Пелагея нежно прижала к груди дочь.
— Дитятко моё горемычное…
От слёз густо набелённое лицо изрезалось широкими бороздами. Ярко выкрашенные губы трепетно вздрагивали и тянулись к колену мужа.
— Да благословят тебя, осударь мой, вся сонмы небесные на правое дело.
И долго ещё после того, как скрылся отряд, боярыня нараспев причитала, рвала на себе ферязь и заученно, как велось от древлих времён, голосисто ревела.
Взвыла губа от подвигов самозваного воеводы. Всё, что не успели схоронить худородные, ограбили и увезли за собою ратники.
За весь поход Симеону ни разу не пришлось вступить в бой. Всюду его встречали предупредительно, с дарами и хлебом-солью.
Князь супился, не доверял и сам чинил обыск в усадьбах.
Обиженные потихоньку уходили с челобитной в губу и умоляли вступиться за них. Но окольничий и староста никого не допускали к себе и, чтобы оправдаться перед Москвой, посылали для вида стрельцов в такие поместья, которые, по донесениям дьяков, уже были ограблены.
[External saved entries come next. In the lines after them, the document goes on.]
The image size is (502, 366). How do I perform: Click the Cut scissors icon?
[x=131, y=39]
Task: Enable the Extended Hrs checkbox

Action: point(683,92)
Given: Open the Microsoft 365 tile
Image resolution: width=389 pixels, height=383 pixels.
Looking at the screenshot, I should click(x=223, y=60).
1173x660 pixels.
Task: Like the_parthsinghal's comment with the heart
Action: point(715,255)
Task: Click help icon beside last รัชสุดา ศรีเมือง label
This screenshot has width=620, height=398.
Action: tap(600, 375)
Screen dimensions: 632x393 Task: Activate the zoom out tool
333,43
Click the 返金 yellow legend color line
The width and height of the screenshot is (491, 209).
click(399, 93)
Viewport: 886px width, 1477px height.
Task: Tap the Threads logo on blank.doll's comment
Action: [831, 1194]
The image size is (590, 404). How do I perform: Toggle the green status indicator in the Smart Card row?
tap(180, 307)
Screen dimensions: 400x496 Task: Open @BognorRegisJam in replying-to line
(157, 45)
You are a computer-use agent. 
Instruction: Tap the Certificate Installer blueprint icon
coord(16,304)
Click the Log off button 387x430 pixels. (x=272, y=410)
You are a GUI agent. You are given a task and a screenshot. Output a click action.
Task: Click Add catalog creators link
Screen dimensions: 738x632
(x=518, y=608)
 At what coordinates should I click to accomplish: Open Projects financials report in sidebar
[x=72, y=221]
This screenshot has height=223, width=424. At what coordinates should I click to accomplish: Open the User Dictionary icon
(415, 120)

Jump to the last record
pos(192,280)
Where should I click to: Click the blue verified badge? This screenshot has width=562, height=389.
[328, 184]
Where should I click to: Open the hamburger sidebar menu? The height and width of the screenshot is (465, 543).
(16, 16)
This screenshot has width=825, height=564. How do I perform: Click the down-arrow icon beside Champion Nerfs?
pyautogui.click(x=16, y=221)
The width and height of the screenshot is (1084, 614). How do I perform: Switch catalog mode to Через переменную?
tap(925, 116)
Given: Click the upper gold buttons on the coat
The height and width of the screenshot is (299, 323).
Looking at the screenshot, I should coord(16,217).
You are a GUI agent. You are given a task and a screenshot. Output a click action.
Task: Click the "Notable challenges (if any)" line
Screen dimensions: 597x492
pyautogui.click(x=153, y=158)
Разорённые до тла дети боярские снарядили послов на Москву, к самому великому князю, а пока что переложили все убытки на холопей своих.
Стояла осень, время для сбора тягла. Всё, что не успел увезти в свою вотчину Симеон, забрали дьяки и спекулатари князей-бояр.
Холопи взвыли. Даже для них, привычных к самым тяжким поборам, было необычно остаться сразу же, после сбора урожая, без единого снопа хлеба.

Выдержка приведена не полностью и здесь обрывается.